A job description is a useful tool for employers from hiring through termination of employment. Often times, though, job descriptions are not given the time and attention they deserve. This is unfortunate because job descriptions are the cornerstone of employee discipline and evaluation, and are often cited in litigation.
A job description does more than set forth an employee’s basic job duties. In today’s world of increased litigation brought under the Fair Labor Standards Act (“FLSA”) and the Americans with Disabilities Act (“ADA”), the job description continues to be a pivotal document. A job description that adequately and accurately describes the duties actually performed by employees will help protect an employer much more than a vague over-scoping job description. When it comes to claims brought pursuant to the FLSA, ADA, or other statutes, it does not matter how carefully worded or creative the job description is—the question will always be “does this description adequately reflect the duties actually performed by the employee?” Here are eight items to consider when drafting or revising job descriptions.
- The listed job duties should reflect the actual duties performed by the employee. In wage and hour litigation, which is an increasing focus of the plaintiffs’ bar, job descriptions are not determinative of whether an employee is exempt or non-exempt. Rather, the fact finder looks at the duties actually performed by the employee. However, if a job description adequately reflects the duties actually performed by an employee, more credence is given to the employer’s paperwork and bolsters the employer’s credibility.
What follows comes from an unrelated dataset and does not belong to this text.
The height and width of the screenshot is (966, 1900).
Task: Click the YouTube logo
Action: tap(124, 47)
- Identify the essential functions of the job. Discrimination claims under the ADA have been at a steady rise. In all ADA litigation, the question is “can the employee perform the ‘essential functions of the job?’” It is not uncommon in litigation for the essential functions of the job to be at issue. Specifically identifying the essential functions of the job in a job description allows an employer to demonstrate that the employee was on notice of the essential functions, and allows it to have a resource any time it is engaging in the interactive process to determine whether a reasonable accommodation is available.
- Be precise. When describing the essential functions of a job and the job duties within a job description, it is important to be as precise as possible. This again ensures that expectations are clearly communicated to the employee, and that there are no surprises as to expectations. This includes ensuring that any physical requirements (e.g., lifting restrictions, standing requirements, etc.) adequately reflect the position’s physical requirements. Creating physical requirements that are in excess of the job’s actual requirements lead to disputes regarding proper accommodations, as well as arguments that the requirement has a discriminatory effect on individuals with disabilities. Administrative agencies have recently taken to scrutinizing physical requirements even more than past years during investigations to ensure that the requirements are narrowly tailored to the position in question.
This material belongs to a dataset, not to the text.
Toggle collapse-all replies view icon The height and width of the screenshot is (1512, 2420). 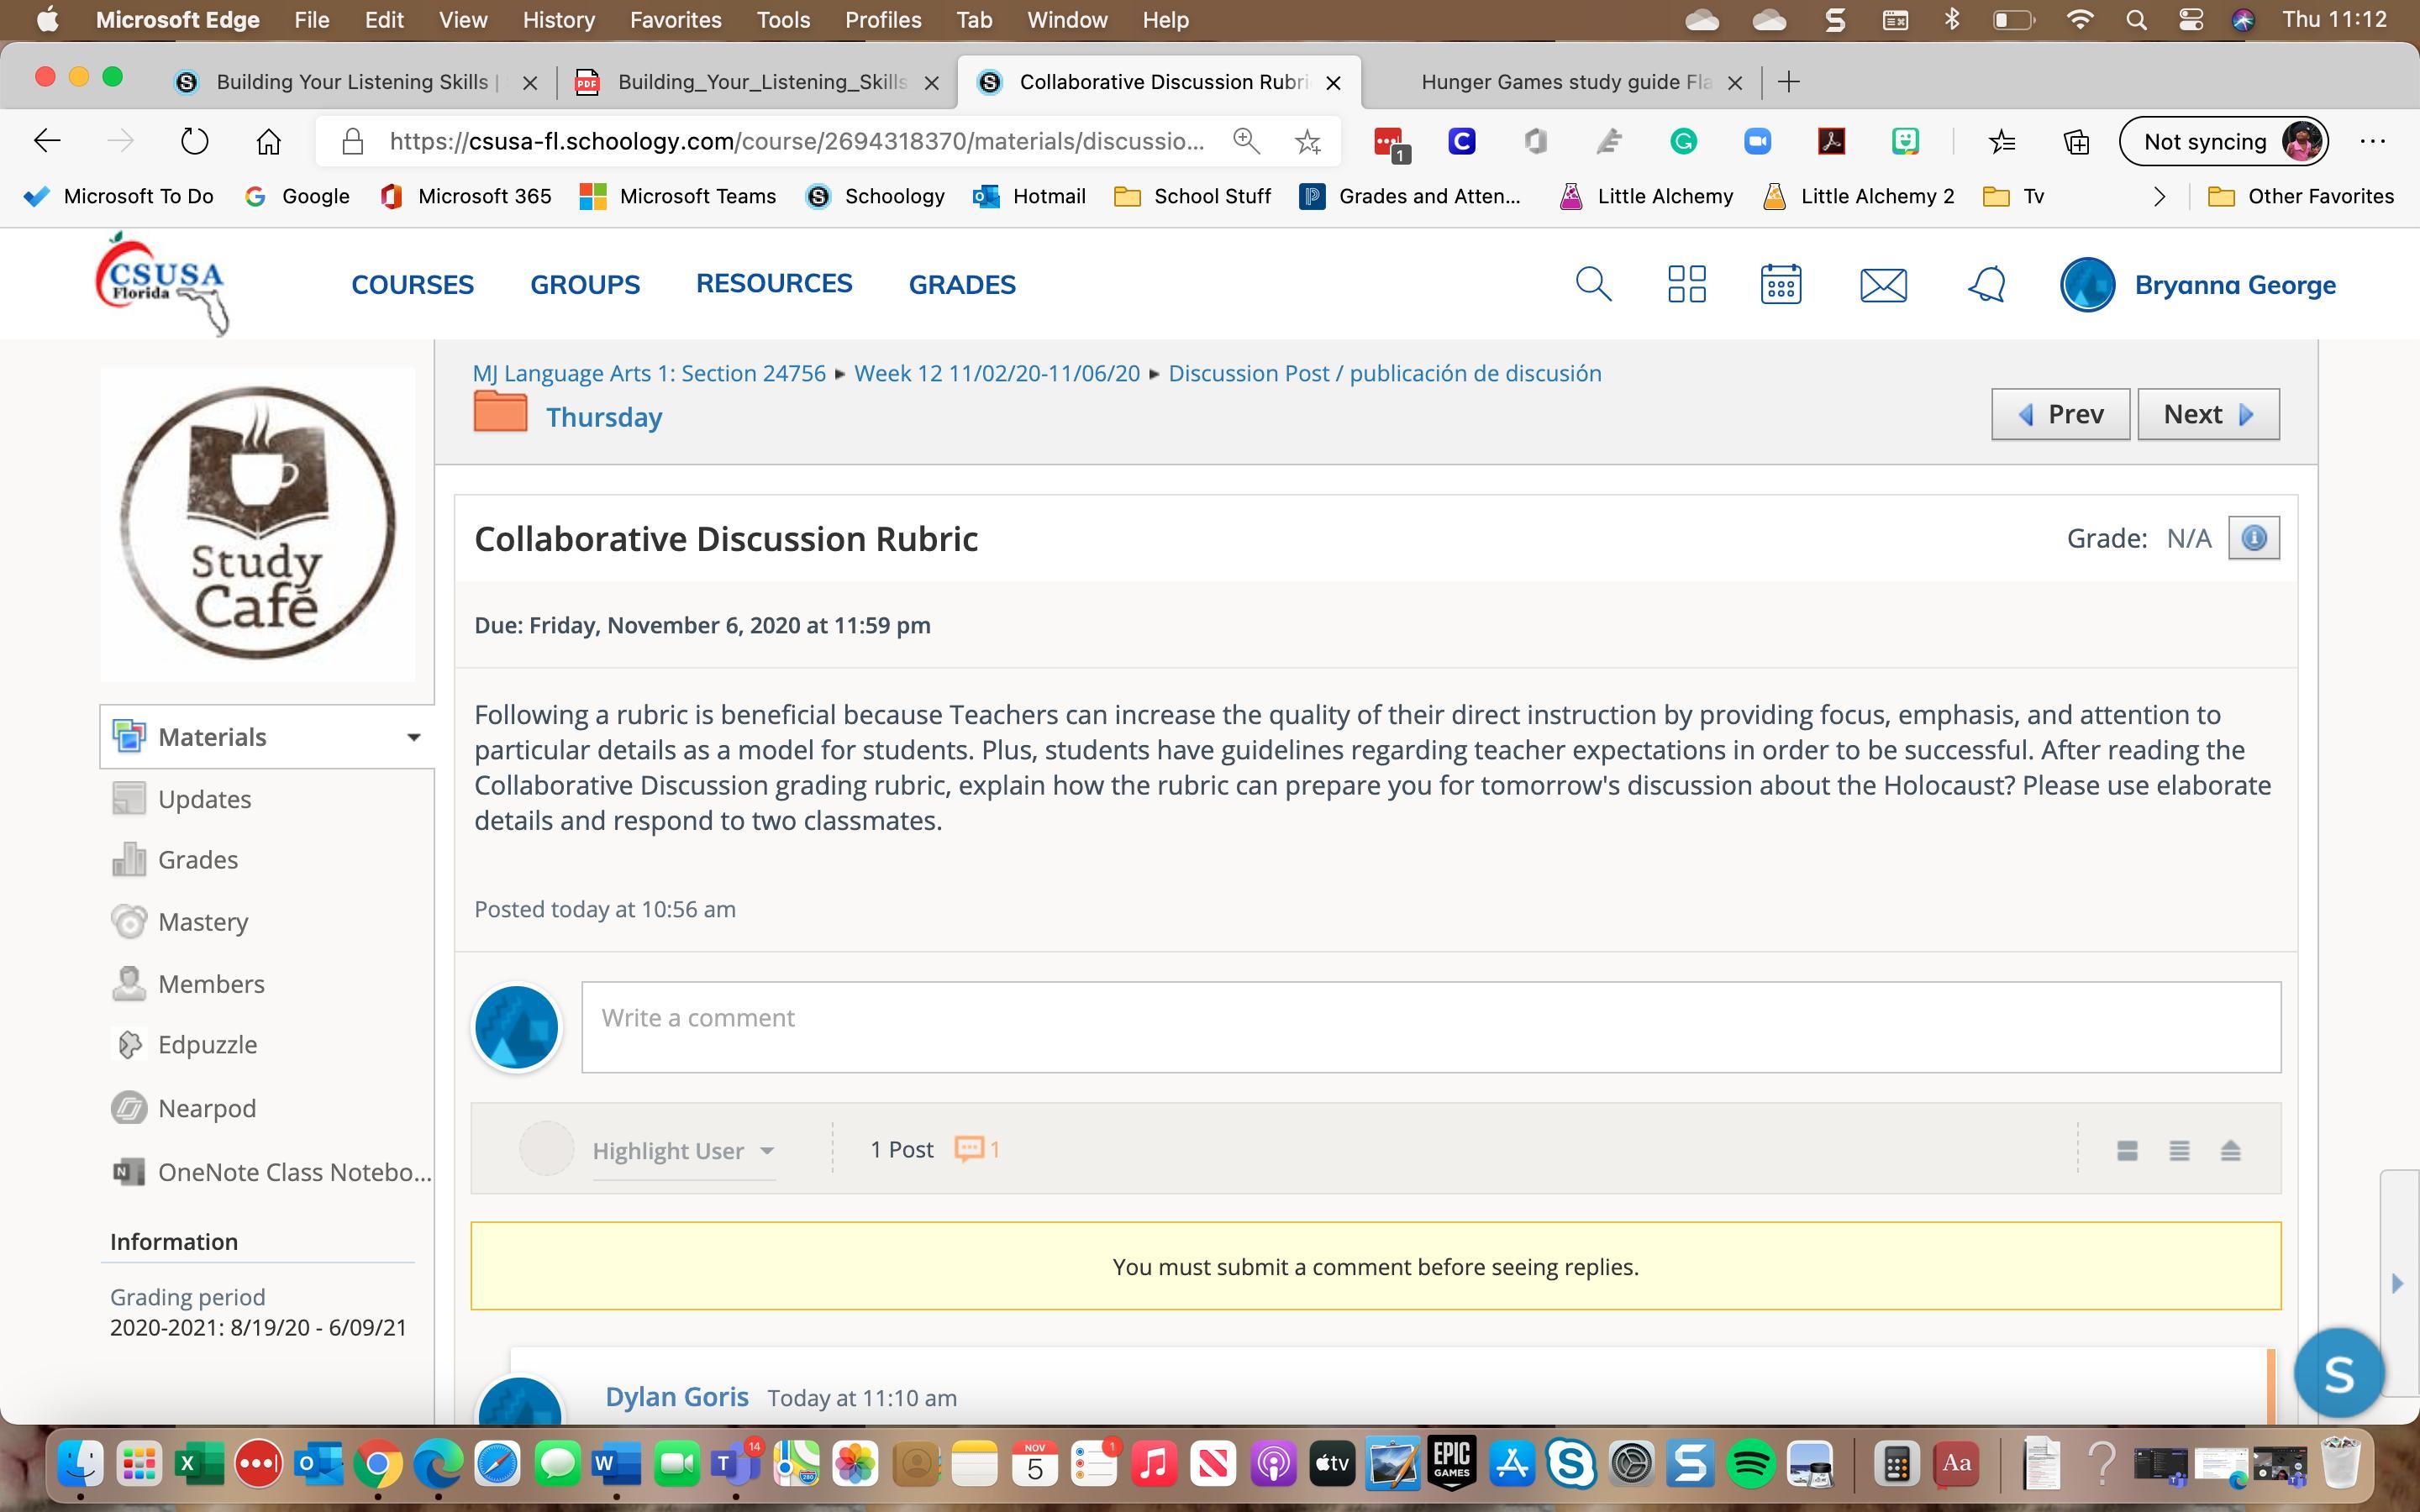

- Audit positions and update regularly. Often times, as a company grows, some job positions’ duties and roles change (e.g., duties expand, a position is turned into two positions, etc.). Thus, it is important for employers to regularly audit job descriptions by comparing them to the duties actually performed by the employees. This ensures accuracy and helps demonstrate that the employer is aware of changes. If a job description no longer reflects the duties actually performed by an employee, they should be revised accordingly.
- The job description should be parallel to the standards on which the employee is being evaluated. Job descriptions should reflect the duties for which the employee is being evaluated. This gives the employee notice of the company’s expectations and helps mitigate any excuses by an employee that they “did not know” the expectations put upon them. This also assists with informal and formal discipline between evaluation periods.
- Use language to reflect duties that fall under an exempt status. The FLSA’s exemptions are a hot topic of litigation. Misclassification claims are rampant in federal courts. If, after performing an audit, it is determined that an employee is exempt under the FLSA, it is recommended to craft and use language directly from the FLSA’s regulations and statutory language to describe the duties actually performed by the employee. This helps tie the employee’s duties to the FLSA exemption relied upon.
- Have an attorney review. FLSA exemptions and identifying appropriate duties as “essential functions” is a tricky task – particularly with the rate the law has been changing. It is suggested to have job descriptions reviewed by legal counsel to ensure they are sufficient and that employees are properly classified. Periodic review and audit of job descriptions by legal counsel can also provide defenses against certain damage and liability claims brought in litigation.
- Obtain the employee’s signature. Having an employee acknowledge, in writing, that he or she has received and understands the contents of the job description – as well as the corresponding expectations – helps avoid later arguments that the employee did not know the expectations placed on him or her.
Taking the time to craft a well thought out and accurate job description will always pay dividends. It not only communicates performance expectations to the employee, but it assists the company in disciplining, evaluating, terminating, and/or accommodating employees. Job descriptions are also essential in helping set the ground work for defenses in litigation, including claims brought under the FLSA and the ADA. If it has been a while since you reviewed your job descriptions and determined whether they need to be revised, it is highly recommended that you do so in the near future.